After Heartwood, Word went on to become a Doctor of Medical Qi Gong. This course of study took three years to complete. Afterwards, Word opened a clinic with one of his teachers in Santa Cruz, California.
After a year of having a clinic, Word moved on from the brick-and-mortar location to instead focus on distance healing. At the same time, he moved to Phoenix, Arizona, to be closer to his Buddhist teacher Geshe Michael Roach in an effort to become a translator. After some months, he was offered a job to create an electronic dictionary out of an existing work. He is still working on that project to date, as well as translating Buddhist texts and related materials.
Bets Greer has over twenty years professional experience writing and editing public policy and technical documents, legislation, and fiction and non-fiction books—including philosophical works. She has worked in government, business, and volunteer-based organizations.
She received a Master in Public Administration from and was named a Lucius Littauer Fellow by the John F. Kennedy School of Government at Harvard University. She also studied policy development at Duke University, and has a Bachelor of Arts degree from The Evergreen State College, where she also took graduate-level courses.
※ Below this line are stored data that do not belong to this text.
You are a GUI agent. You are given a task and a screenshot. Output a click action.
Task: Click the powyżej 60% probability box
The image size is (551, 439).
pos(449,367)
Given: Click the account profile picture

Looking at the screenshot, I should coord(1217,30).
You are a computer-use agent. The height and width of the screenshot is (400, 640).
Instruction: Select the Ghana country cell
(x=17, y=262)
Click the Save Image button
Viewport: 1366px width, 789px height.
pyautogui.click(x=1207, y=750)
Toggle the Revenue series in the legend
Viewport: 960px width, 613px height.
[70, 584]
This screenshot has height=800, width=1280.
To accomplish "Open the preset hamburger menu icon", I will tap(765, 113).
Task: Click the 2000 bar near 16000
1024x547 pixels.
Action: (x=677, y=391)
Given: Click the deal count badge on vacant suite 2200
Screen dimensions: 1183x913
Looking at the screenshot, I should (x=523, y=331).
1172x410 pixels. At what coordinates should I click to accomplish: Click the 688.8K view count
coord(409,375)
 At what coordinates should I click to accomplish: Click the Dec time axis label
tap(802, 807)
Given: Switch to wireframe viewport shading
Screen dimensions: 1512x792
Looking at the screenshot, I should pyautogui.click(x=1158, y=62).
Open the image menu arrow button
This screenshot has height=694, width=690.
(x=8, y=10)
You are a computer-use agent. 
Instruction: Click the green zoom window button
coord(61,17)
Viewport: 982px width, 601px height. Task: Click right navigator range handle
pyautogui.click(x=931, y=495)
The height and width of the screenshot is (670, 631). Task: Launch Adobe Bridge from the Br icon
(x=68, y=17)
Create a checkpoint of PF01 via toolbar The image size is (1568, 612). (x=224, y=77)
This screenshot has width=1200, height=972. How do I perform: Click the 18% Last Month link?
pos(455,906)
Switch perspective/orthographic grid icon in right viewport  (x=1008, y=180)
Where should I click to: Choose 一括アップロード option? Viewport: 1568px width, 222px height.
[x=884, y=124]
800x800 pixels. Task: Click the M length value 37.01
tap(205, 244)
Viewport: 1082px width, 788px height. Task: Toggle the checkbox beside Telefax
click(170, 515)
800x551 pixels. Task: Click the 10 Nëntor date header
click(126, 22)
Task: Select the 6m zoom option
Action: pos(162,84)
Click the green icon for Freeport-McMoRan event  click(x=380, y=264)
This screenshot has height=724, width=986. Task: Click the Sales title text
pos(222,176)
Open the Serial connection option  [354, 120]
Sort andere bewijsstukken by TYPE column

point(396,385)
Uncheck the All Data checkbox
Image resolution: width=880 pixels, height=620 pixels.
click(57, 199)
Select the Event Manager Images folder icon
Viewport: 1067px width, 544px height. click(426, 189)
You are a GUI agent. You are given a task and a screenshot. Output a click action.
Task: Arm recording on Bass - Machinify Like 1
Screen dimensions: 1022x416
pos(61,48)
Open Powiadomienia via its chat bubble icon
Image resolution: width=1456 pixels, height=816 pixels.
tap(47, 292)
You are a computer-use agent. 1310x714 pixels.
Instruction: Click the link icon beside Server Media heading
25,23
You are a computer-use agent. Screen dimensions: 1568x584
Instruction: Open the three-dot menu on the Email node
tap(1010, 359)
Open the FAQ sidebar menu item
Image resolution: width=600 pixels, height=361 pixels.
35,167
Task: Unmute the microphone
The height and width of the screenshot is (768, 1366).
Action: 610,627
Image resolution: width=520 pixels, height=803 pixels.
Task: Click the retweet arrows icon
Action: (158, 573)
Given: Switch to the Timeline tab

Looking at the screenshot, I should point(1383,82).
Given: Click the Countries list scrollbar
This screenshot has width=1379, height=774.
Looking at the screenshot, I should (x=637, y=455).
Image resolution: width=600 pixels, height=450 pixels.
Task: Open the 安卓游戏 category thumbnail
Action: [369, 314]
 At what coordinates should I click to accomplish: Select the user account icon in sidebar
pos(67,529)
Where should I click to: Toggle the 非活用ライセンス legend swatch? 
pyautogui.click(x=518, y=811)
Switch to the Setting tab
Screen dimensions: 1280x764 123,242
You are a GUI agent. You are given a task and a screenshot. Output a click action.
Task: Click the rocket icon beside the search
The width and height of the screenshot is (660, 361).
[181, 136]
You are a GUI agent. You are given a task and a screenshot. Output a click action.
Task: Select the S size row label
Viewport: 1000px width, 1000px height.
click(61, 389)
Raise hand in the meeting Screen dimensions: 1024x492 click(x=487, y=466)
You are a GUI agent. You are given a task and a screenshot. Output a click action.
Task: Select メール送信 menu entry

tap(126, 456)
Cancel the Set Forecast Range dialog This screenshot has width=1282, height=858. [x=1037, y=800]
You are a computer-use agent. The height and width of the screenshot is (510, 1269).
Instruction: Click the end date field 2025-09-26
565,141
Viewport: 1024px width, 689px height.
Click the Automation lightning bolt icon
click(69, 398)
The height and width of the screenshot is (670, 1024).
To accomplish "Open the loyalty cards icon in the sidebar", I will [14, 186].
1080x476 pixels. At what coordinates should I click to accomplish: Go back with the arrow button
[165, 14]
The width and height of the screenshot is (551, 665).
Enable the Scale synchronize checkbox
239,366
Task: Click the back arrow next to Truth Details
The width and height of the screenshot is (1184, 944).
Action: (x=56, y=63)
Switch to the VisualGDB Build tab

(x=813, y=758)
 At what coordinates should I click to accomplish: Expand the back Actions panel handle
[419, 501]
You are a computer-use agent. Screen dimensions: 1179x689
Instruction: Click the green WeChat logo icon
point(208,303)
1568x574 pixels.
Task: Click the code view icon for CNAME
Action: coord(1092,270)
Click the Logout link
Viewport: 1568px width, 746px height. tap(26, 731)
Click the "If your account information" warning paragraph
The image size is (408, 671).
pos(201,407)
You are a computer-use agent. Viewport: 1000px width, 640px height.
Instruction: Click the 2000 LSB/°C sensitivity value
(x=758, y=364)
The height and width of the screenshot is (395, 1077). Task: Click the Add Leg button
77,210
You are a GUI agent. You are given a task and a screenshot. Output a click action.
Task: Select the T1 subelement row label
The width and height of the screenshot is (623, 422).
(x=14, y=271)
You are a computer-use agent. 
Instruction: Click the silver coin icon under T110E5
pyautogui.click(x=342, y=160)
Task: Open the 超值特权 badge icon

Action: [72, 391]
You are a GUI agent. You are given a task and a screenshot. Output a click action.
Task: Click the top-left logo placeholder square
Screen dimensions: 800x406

Bets has studied and practiced Buddhist philosophy, Tibetan language, and meditation since 1995. She has also taught Buddhist philosophy and meditation, led group retreats, and done many personal retreats, including a three-year solitary meditation retreat. She joined the Diamond Cutter Classics translation program at its inception in 2017. She helps support other translators, including the Pure Gold translation team in Shenzhen, China, and serves as the editor for the program's publications.
Adam Derick Andrade spent his childhood in Mississippi and Alabama, excelling in his schooling and enjoying sports and playing music. Adam found a love for computers at a young age and was introduced to the concept of computer hacking. He quickly developed a keen interest in artificial intelligence, robotics, computer systems & networking, and electronics.
He graduated high school early and began attending Auburn University shortly thereafter, where he majored in Computer Engineering. After University he pursued a life as an alpinist & mountain guide, studying at the American Alpine Institute. Adam moved to Colorado, where he started serving on the San Juan County Search & Rescue team and working for the Silverton Avalanche School as a program director and field coordinator.
Adam experienced a near fatal encounter with an avalanche while attempting a ski mountaineering objective in a remote area of the San Juan mountains. This event had an enormous impact on his commitment to dangerous mountaineering endeavors. A week after this incident, he met Geshe Michael Roach and began studying Pabongka Rinpoche’s great exposition on the steps of the path to enlightenment: A Gift of Liberation, Thrust into Our Hands. Adam has also studied at Sera Mey Monastery in India, where he focused on Buddhist philosophy and the Tibetan language.
Adam moved to Arizona, to be closer to his teacher, and began working with the Asian Classics Input Project (now the Asian Legacy Library), overseeing operations at the Varanasi input center and helping to restart the cataloging and scanning efforts at the National Library of Mongolia in Ulaanbaatar. In 2017, he began working with the Mixed Nuts translation group of the Diamond Cutter Classics organization. Adam married the love of his life, Katheryn Fetchenhier, and soon welcomed the birth of their daughter, Ava Grace Andrade, who inspires him daily. In his free time, Adam enjoys climbing mountains with Ava and his border collie, Gracie; as well as listening to music, reading, skiing, and mountaineering. He has climbed some of the highest mountains in North America, and is currently working on a project to climb the 100 highest peaks in Colorado with his daughter.